→ Texto exibido:
■ ■ ■ ■ ■ ■ ■

Defesa de Cunha critica prisão e descarta delação

Peemedebista sustenta que a ação que deu base para sua prisão preventiva teria sido extinta pelo Supremo

Daniel Coelho (PSDB) é deputado federalDaniel Coelho (PSDB) é deputado federal - Foto: Divulgação

 

A defesa de Eduardo Cunha diz que sua prisão é uma medida “absurda” e que foi decretada sem que haja “fato novo” contra o peemedebista. O peemedebista também divulgou nota em que afirma que o juiz Sergio Moro não tem competência para decretar sua prisão. Ele sustenta que a ação que deu base para sua prisão preventiva teria sido extinta pelo Supremo.

“A prisão é um absurdo. Esse pedido ficou mais de quatro meses no STF (Supremo Tribunal Federal) e não foi admitido. Se houvesse motivos, o Supremo teria prendido”, afirmou à reportagem o advogado Pedro Ivo Velloso, um dos que acompanham o caso do ex-parlamentar.

■ ■ ■ ■ ■ ■ ■

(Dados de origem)
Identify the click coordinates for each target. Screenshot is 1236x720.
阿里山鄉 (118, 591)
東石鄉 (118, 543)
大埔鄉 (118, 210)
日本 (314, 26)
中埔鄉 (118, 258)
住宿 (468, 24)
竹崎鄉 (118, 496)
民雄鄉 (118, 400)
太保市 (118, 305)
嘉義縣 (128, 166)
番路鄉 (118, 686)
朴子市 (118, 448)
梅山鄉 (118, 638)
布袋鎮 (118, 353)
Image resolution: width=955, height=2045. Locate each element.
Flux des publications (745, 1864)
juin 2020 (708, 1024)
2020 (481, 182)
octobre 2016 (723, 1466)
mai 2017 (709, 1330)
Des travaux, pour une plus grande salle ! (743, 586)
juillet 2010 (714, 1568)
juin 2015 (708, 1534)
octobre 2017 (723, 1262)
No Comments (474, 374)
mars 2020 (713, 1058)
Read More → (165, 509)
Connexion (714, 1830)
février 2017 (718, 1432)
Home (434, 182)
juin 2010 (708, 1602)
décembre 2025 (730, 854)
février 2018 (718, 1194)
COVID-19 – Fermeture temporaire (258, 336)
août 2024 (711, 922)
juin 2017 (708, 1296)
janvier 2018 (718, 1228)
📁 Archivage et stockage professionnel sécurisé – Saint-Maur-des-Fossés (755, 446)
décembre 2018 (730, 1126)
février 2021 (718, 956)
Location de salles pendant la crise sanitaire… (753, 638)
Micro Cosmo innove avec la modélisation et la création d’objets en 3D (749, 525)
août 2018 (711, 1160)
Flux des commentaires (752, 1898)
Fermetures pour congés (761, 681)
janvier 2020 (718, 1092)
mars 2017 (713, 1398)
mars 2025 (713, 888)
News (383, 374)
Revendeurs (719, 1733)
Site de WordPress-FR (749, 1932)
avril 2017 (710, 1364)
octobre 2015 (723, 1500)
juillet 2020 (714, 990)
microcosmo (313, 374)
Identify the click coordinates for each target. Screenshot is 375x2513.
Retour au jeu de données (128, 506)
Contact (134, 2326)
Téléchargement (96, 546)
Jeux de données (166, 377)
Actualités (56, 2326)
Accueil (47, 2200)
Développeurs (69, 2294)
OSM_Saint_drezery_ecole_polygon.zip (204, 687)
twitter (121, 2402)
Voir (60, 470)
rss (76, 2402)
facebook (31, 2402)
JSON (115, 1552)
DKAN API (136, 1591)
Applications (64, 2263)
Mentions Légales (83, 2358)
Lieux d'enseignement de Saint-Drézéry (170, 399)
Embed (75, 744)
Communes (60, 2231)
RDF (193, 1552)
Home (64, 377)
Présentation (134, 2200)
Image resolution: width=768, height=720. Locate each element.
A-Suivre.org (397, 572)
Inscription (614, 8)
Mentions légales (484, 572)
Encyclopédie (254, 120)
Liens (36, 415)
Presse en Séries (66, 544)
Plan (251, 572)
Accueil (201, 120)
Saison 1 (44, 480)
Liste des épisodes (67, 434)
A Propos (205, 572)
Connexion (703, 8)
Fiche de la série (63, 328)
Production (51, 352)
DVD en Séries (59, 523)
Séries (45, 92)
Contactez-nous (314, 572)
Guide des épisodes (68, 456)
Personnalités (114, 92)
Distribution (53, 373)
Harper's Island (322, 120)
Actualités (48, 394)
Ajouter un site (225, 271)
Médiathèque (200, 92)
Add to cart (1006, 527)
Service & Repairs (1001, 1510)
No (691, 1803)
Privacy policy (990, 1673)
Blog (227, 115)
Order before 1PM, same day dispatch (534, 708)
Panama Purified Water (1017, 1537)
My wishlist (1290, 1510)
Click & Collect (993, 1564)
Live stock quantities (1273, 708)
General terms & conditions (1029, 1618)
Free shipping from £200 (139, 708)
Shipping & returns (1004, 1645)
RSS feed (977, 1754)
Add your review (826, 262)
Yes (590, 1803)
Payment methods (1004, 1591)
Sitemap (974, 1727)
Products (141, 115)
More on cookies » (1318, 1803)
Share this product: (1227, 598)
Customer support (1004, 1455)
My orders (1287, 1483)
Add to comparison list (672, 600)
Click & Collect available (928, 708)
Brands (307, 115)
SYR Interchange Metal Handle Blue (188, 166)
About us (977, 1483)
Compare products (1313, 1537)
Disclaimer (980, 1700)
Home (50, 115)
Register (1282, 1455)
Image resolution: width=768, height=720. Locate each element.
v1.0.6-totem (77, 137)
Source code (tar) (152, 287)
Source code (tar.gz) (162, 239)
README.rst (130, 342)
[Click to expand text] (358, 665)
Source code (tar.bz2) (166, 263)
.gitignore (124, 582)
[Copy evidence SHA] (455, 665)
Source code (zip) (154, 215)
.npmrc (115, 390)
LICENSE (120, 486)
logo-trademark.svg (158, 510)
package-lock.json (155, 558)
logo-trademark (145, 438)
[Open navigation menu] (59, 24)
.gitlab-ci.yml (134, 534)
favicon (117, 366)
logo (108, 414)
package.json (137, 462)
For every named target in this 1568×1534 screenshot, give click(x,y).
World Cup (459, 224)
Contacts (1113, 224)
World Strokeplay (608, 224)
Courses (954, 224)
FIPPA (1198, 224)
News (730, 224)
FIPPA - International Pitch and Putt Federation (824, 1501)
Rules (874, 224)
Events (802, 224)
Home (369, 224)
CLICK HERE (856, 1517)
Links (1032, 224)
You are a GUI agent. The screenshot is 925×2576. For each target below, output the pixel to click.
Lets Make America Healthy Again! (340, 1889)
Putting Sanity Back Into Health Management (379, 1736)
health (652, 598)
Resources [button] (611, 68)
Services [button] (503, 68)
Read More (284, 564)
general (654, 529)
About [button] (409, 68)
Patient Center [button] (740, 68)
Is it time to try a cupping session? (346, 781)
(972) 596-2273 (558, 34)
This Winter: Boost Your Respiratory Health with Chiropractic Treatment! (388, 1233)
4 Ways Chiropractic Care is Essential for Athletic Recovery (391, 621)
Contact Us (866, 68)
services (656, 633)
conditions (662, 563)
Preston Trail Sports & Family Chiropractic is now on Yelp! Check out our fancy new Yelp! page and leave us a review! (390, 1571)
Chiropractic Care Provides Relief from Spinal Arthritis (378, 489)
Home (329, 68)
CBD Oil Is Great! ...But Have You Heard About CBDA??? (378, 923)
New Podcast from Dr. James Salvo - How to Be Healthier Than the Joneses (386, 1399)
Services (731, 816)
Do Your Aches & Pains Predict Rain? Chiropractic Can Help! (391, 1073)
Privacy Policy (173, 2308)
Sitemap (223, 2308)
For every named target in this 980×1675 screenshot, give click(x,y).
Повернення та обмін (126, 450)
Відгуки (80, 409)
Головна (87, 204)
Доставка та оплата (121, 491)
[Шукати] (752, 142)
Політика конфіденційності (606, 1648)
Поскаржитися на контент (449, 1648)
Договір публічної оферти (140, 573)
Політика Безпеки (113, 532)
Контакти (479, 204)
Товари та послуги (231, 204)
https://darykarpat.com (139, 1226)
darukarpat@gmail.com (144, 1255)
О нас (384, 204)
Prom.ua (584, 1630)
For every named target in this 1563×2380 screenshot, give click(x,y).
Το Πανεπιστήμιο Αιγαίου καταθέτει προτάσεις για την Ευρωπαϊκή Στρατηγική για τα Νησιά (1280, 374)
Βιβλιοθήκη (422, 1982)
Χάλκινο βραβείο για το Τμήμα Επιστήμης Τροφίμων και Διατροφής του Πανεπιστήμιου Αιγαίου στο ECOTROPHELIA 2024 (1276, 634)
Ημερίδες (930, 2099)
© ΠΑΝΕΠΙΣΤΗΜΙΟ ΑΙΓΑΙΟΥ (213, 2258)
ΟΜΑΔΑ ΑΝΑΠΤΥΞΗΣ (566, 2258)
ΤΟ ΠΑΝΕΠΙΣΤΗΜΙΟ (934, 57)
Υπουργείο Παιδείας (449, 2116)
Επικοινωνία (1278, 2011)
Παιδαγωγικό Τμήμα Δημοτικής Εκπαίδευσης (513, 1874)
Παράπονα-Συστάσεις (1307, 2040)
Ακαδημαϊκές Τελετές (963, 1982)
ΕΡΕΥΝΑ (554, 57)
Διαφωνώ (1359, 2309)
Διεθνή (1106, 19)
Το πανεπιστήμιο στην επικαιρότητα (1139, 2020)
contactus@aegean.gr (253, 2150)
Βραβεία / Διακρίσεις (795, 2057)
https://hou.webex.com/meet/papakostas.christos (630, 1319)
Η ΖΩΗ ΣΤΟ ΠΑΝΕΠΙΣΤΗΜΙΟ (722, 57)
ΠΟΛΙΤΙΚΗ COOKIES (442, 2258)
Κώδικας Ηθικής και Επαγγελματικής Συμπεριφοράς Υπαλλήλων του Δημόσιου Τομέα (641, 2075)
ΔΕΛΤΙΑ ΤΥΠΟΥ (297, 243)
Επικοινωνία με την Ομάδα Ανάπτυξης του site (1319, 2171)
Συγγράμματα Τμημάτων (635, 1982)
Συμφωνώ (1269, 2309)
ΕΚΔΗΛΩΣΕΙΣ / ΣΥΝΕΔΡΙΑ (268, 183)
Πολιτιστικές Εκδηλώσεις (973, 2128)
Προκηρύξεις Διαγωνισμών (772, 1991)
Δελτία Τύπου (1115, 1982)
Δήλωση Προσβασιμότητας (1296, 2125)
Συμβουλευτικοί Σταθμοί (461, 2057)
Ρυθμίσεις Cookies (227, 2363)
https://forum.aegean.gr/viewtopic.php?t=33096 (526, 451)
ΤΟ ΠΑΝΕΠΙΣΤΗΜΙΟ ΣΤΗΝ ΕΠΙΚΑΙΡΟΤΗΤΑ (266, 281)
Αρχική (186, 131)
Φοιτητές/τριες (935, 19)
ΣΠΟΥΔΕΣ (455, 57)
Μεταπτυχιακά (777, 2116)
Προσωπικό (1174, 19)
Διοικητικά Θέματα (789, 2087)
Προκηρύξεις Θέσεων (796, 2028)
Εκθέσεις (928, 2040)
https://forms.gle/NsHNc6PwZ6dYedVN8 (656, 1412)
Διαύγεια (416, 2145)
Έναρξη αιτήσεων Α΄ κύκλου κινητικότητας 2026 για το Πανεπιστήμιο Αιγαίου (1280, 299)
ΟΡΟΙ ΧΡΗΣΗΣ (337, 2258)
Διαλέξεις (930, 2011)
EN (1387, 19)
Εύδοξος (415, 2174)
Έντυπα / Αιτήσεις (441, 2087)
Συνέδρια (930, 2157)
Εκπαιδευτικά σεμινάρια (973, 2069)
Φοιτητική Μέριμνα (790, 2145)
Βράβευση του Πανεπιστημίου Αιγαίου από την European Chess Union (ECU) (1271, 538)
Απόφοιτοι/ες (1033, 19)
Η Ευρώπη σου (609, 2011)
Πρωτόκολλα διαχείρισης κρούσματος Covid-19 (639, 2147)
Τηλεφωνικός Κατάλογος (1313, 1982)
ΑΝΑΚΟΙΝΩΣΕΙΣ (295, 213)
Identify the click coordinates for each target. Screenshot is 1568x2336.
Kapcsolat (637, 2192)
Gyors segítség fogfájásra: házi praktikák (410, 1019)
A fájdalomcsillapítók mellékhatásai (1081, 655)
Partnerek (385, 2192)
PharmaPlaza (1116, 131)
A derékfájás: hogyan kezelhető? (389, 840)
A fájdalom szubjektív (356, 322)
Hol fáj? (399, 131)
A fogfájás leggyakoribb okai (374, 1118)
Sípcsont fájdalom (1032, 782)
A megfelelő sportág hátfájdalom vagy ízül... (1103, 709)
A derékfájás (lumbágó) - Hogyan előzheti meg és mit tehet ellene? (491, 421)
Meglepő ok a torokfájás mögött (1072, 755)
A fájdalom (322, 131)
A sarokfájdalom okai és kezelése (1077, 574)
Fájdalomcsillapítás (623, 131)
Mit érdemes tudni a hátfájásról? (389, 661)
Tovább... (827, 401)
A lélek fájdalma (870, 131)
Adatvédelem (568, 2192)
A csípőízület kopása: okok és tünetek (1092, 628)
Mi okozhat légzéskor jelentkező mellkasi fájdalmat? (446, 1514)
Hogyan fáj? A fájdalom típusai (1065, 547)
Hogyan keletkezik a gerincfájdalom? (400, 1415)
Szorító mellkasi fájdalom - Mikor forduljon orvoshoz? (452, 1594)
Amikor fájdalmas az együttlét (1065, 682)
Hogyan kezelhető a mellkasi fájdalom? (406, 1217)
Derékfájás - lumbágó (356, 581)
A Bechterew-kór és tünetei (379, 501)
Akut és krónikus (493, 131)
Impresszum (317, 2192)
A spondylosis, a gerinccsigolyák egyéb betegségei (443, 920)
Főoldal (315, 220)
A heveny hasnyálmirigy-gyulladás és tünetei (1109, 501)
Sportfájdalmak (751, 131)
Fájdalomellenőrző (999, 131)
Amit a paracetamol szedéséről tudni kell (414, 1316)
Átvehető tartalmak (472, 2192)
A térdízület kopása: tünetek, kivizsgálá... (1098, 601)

■ ■ ■ ■ ■ ■ ■

→ Instruções de trabalho:
a: Na notícia sobre Eduardo Cunha, qual advogado falou à reportagem?
b: Liste todas as pessoas citadas pelo nome na notícia sobre Eduardo Cunha.
c: Por favor, extraia da notícia sobre Eduardo Cunha o trecho que começa em "A defesa de" e segue até "caso do ex-parlamentar.".

→ Respostas:
a: Pedro Ivo Velloso.

b:
Daniel Coelho
Eduardo Cunha
Sergio Moro
Pedro Ivo Velloso

c:
A defesa de Eduardo Cunha diz que sua prisão é uma medida “absurda” e que foi decretada sem que haja “fato novo” contra o peemedebista. O peemedebista também divulgou nota em que afirma que o juiz Sergio Moro não tem competência para decretar sua prisão. Ele sustenta que a ação que deu base para sua prisão preventiva teria sido extinta pelo Supremo.

“A prisão é um absurdo. Esse pedido ficou mais de quatro meses no STF (Supremo Tribunal Federal) e não foi admitido. Se houvesse motivos, o Supremo teria prendido”, afirmou à reportagem o advogado Pedro Ivo Velloso, um dos que acompanham o caso do ex-parlamentar.